> [Work item] In the text on carotenoids and oxidative stress, how many different types of carotenoids have been described?

Signals, carotenoids and oxidative stress

BY LORENZO PEREZ-RODRIGUEZ

Carotenoids are a large family (more than 700 different types have been described) of lipophilic molecules composed of a chain of 40 carbon atoms joined with alternating single and double bonds. This characteristic chemical structure, together with the presence and location of some specific substituent groups, is responsible of their characteristic colour (yellow, orange or red) and their functions in autotrophic organisms (the only ones able to synthesize them). Carotenoids function as photosynthetic “antennae”, transferring the energy of blue and green wavelengths to chlorophyll, thereby expanding the spectrum that can be used for photosynthesis. Also, carotenoids play a significant role as photoprotectants of some key structures in vegetal cells. When chlorophyll is degraded in senescent leaves, the presence of carotenoids is revealed by the characteristic colours of autumn.

            Animals cannot synthesize carotenoids de novo, but are able to store (and, to some extent, to modify) those ingested by diet. Carotenoids are then responsible of many of the striking external colorations displayed by animals that have captured the attention of behavioural ecologists during the last two decades. Pioneer studies of John Endler in guppies Poecilia reticulata (e.g. Endler 1983) and Geoffrey E. Hill in house finches Carpodacus mexicanus (e. g. Hill 1990) suggested that carotenoid-based ornaments could act could act as honest signals of foraging capacity and overall body condition: given that  carotenoids are a limited resource for most species, only those individuals able to forage more efficiently could display more intense colouration.

Ecophysiology comes on scene

The “foraging ability” hypothesis remained as the only explanation for the honesty of carotenoid-based signals until the publication of the seminal paper of Lozano (Lozano 1994), suggesting that carotenoids could be involved in immune response and parasite resistance. Later, von Schantz et al. (1999) incorporated these ideas into a broader context, highlighting the connections between oxidative stress and immunity and paying attention to the antioxidant properties of carotenoids. This resulted in an alternative mechanism of honesty for carotenoid-based signals (the ‘‘antioxidant role’’ hypothesis) that assumes that carotenoids are relevant antioxidants in the body, which also links it to immunostimulation. Thus, individuals potentially face a trade-off between allocating available carotenoids for self-maintenance functions and ornamental coloration. Healthier individuals would require lower amounts of carotenoids for antioxidant functions, allowing instead allocation of these pigments to ornament expression, subsequently signalling their quality to conspecifics.

> [Listed entries]
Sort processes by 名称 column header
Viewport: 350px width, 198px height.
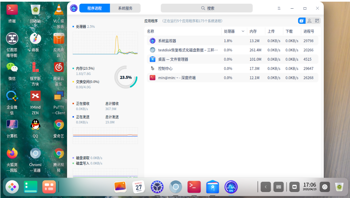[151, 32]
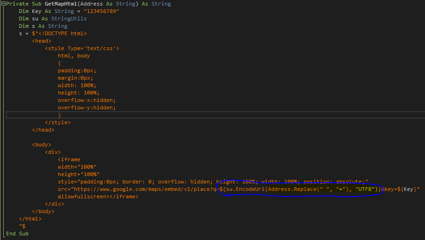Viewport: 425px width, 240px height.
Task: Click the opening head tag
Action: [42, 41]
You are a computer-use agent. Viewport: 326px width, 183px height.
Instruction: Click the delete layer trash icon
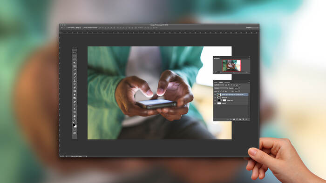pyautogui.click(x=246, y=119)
* * *
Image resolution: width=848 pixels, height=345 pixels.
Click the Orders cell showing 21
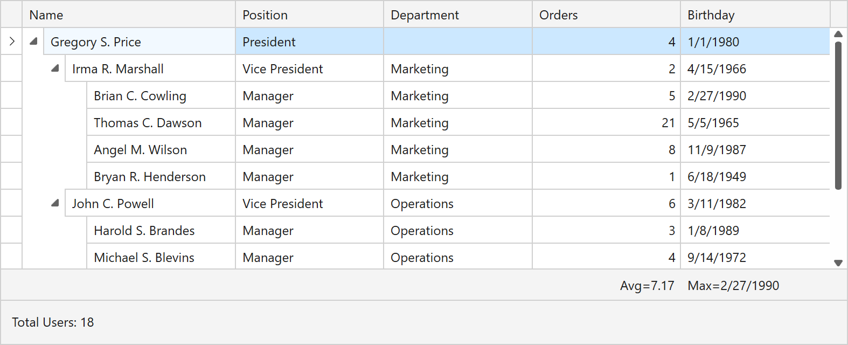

> [Finished exercise] More than 700